Napster was the original program that hit the scene in 1999 but didn’t even last two years before legal action was taken against it. At the time of the lawsuit, the program had around 25 million registered users. Napster made is easy for music lovers to download copies of songs that were otherwise pretty difficult to obtain unless you went out and bought the physical CD the song could be found on. Ah, those were the days. Colleges blocked the programs, with 61% of external network traffic consisting of MP3 file transfers. It’s pretty funny to think about the “struggle” back then, when today, we simply open an app on our cell phones to listen to any song we’d like.
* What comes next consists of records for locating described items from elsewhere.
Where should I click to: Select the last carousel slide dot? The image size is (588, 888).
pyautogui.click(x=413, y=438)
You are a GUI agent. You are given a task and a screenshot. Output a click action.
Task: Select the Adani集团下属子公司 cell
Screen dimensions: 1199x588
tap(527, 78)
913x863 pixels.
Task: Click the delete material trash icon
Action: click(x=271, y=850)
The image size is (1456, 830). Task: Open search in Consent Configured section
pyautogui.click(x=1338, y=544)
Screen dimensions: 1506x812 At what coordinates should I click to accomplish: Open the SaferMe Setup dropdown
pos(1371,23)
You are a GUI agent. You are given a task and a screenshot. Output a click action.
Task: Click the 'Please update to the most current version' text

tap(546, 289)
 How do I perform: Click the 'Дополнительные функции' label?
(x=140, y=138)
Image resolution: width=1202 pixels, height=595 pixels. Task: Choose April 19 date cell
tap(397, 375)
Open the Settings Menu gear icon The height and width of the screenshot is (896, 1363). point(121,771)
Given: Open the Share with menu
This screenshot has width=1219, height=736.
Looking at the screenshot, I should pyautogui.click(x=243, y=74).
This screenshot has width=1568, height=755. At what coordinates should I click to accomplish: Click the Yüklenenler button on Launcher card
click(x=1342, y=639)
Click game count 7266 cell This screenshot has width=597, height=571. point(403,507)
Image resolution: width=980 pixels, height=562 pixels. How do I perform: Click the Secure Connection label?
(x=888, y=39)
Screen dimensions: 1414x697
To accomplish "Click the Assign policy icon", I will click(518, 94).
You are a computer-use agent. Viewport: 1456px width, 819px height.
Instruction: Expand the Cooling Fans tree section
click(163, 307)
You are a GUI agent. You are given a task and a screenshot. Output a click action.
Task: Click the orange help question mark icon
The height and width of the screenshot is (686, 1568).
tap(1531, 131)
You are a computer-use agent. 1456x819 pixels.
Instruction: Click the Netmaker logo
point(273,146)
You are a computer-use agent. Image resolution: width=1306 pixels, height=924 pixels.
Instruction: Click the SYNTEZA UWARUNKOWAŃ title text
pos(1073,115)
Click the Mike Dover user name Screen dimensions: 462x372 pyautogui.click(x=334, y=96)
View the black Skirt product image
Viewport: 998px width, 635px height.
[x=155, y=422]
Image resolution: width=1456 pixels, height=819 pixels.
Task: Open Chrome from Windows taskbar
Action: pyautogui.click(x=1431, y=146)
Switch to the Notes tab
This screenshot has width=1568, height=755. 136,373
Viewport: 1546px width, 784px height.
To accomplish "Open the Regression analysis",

Originally, according to an article released through Napster, the problem started out when Metallica heard that one of their unreleased songs was circulating throughout the program. Radio stations soon got ahold of it, alerting the band that the “entire back catalogue of studio material” was also in the hands of the 25 million registered users. Dr. Dre later became involved with regards of the same problem, and the two came together to deliver thousands of names, the main “pirates” of the music, to Napster. A&M Records, along with many other recording companies, sued the music-sharing program on the grounds of “contributory and vicarious copyright infringement under the US Digital Millennium Copyright Act (remember that?).  They were faced with these allegations:

  1. Napster’s users were directly violating the plaintiffs’ copyrights.
  2. Napster was responsible for contributory infringement of the plaintiffs’ copyrights.
  3. Napster was responsible for vicarious infringement of the plaintiffs’ copyrights.

Napster lost the case and was commanded to keep track of the activities of its network and restrict access to infringing material when informed of the material’s location. Of course, with millions of users, they were not able to comply and closed down shortly after the lawsuit.

Hopefully, you’ve learned a little bit about the industry and how things like copyright work. If you’re still a little confused, don’t worry. We’re still trying to understand certain parts of it too. If there were problems involving lawsuits 16 years ago, think of the problems we’ll have as technology continues to grow and becomes smarter than it already is. But, humans will (hopefully) get smarter too. If we haven’t figured out a way to keep everything fair and legal within the next few years, we’ll cross that bridge when we get to it.